An FDA spokesperson said that the agency had "carefully examined and considered the scientific evidence" and that it intended to issue a draft guidance detailing the change in 2015. The person also mentioned that there was not enough science to support lifting the 12-month ban. "At this time we simply do not have the evidence to suggest that we can go to a shorter period," said Dr. Peter Marks, deputy director of the FDA's Center for Biologics Evaluation and Research. Dr. Marks also mentioned that similar policy changes in countries as Australia, where studies have shown no increased risk to the blood supply after the country changed the ban from lifetime to a year, guided the FDA to make the decision.
This move by the agency was appreciated by many groups, stating that many medical experts, blood banks and gay men's health organizations have been working hard in pushing the policy had long outlived its usefulness for safety in the blood supply. Sean Cahill, the director of health policy research at the Fenway Institute, a research and advocacy center in Boston says that, "A lot has changed since 1983." He called the shift "an important incremental step toward a better policy. That's how policies often change incrementally."
According to the Williams Institute at the University of California, Los Angeles, about 8.5 percent or about 10 million of American men report having had sex at least once with a man since turning 18. The institute has calculated that the new removal of the long-standing ban can increase the available blood by 2-4 percent and add about 317,000 pints of blood to the nation's supply annually. The new policy will exclude the 3.8 percent of American men who report having a male sexual partner in the past year, a group that could double the potential new supply. The policy comes at a time when the nation's blood supply is relatively stable, in part because of changes in hospitals and ways of collecting blood.

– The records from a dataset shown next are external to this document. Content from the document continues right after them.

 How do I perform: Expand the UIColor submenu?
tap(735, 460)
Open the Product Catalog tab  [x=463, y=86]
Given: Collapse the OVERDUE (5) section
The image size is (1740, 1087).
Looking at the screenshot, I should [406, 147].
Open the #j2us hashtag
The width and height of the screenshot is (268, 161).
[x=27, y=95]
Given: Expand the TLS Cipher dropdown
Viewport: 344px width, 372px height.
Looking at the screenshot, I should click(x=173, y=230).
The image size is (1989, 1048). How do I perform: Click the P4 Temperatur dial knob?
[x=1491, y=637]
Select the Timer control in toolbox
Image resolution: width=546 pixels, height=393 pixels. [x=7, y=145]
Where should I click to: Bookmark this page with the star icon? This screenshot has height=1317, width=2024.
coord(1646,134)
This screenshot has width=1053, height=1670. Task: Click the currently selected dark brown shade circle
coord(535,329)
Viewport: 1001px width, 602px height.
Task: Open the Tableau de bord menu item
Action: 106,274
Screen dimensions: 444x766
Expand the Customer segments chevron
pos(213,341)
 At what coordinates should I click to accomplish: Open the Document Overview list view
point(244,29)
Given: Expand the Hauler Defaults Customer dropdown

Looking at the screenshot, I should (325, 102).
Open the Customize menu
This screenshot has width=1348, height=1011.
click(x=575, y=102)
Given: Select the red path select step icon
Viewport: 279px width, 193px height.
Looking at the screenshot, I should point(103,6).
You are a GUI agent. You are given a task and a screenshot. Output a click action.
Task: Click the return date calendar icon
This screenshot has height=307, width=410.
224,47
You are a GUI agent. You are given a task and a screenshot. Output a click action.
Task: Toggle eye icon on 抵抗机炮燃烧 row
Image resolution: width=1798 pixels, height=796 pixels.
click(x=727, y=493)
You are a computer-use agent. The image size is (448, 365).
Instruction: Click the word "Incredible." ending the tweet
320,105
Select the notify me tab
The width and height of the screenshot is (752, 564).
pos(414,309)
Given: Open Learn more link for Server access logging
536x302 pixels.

The ban on gay men who had sex in the last 12-month from donating blood, according to many rights group is unfair because it blocks a sexually active gay man from donating even if he has had only one sexual partner, has protected sex and has not been exposed to any infection, while it allows sexually active heterosexual men and women who may have been exposed to HIV to donate. They also argue that the lifetime ban still stigmatizes gay men and their homosexuality, making it seem like being gay is a risk in itself. They say the policy, like that of Italy's, should be more individualized, where the potential donors are interviewed to screen for higher-risk donors, like people with multiple sexual partners or who report sex with intravenous drug users or prostitutes.
In a statement, Dr. Marks said a surveillance system is being put in place by the agency to help in monitoring the effect of the policy change.